Opinion
January 21, 1947 Rehearing Denied February 6, 1947
An appeal from the Circuit Court for Dade County, Stanley Milledge, Judge.
Cleveland, Sibley Davis, for appellant.
Thomas H. Anderson, for appellee.
This appeal brings for review final decree entered pursuant to bill of complaint, decree pro confesso timely entered after due notice to defendant that same would be applied for, and testimony taken.
We have here two questions, the answers to which control the disposition of the appeal, viz:
(1) Do the allegations of the bill of complaint state a cause, or causes, of action cognizable in equity?
(2) Does the relief awarded in the decree fall within the purview of the allegations of the bill of complaint?
Both questions must be answered in the affirmative.
Section 28, Florida Chancery Act provides, inter alia:
"Every bill of complaint shall be considered to pray for general relief."
It, therefore, follows that if the allegations of the bill of complaint are sufficient to show that the complainant is entitled to any relief in equity, it must be held that the bill contains equity.
It is true that the bill of complaint sought relief which, assuming the allegations of the bill to be true, it could have had at law; but the equitable relief which the allegations showed the plaintiff to be entitled to and the relief which might otherwise have only been had at law grew out of a single transaction which was divided into the two parts.
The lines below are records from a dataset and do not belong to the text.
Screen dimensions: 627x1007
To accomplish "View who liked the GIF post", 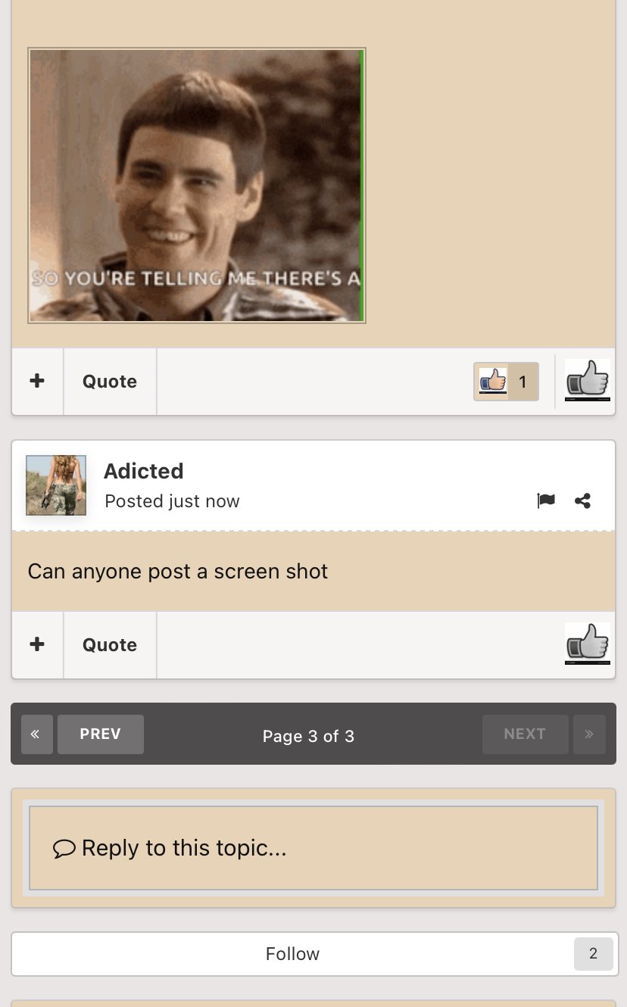I will coord(506,382).
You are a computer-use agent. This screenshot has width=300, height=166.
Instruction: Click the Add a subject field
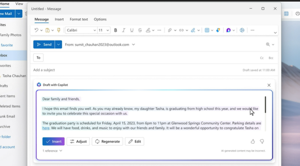click(x=134, y=70)
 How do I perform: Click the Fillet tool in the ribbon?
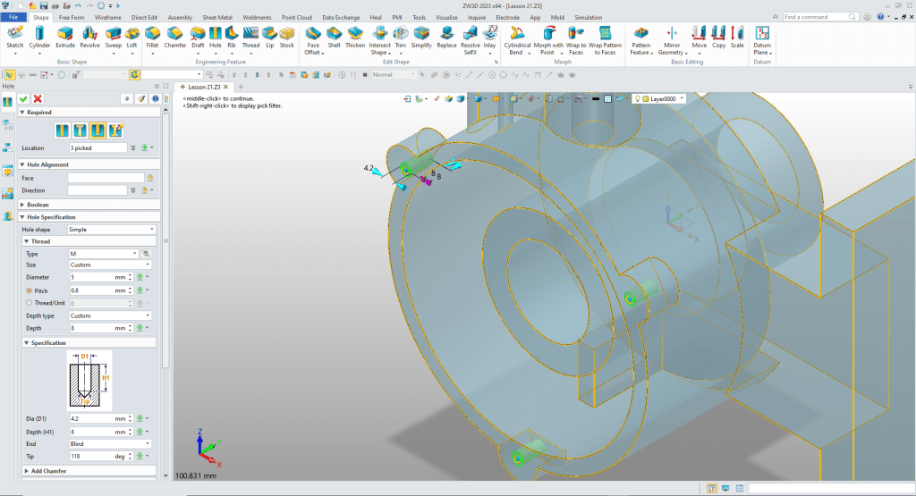click(x=152, y=37)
Therefore, when equity assumes jurisdiction to grant relief in equity it will proceed with the determination of all matters pending between the parties properly presented. Commercial Bank v. First Nat. Bank, 75 Fla. 634, 79 So. 446; Szabo v. Speckman, 73 Fla. 374, 74 So. 411, L.R.A. 1917D, 357; Donegan v. Baker, etc. Co., 73 Fla. 241, 74 So. 202; Farrell v. Forest Inv. Co., 73 Fla. 191, 74 So. 216, 1 A.L.R. 25; Leesburg State Bank v. Lyle, 99 Fla. 535, 126 So. 791; Commercial Bank v. First Nat. Bank, 80 Fla. 685, 87 So. 315; Ringling Estates v. White, 105 Fla. 581, 141 So. 884; Etter v. State Bank, 76 Fla. 203, 79 So. 724, 726.
The allegations of the bill show that plaintiff was entitled to an accounting. They show that it was entitled to have the lease adjudged forfeited for breach of its covenants and was entitled to have certain personal property remain in the building where it was located and to an injunction prohibiting its removal therefrom. As incidental to this relief it was entitled to be put in possession of the leased premises and of the personal property which is referred to in the lease and described in the bill of sale which constituted parts of the transaction between the parties.
In this case the court did not in terms grant all the relief that the allegations of the bill of complaint and the proof warranted but such relief as was granted by the decree is within the purview of the allegations of the bill of complaint and sufficiently disposes of the rights of the parties as shown by the pleading and proof.
Therefore, the decree is affirmed.
So ordered.
THOMAS, C.J., ADAMS and BARNS, J.J., concur.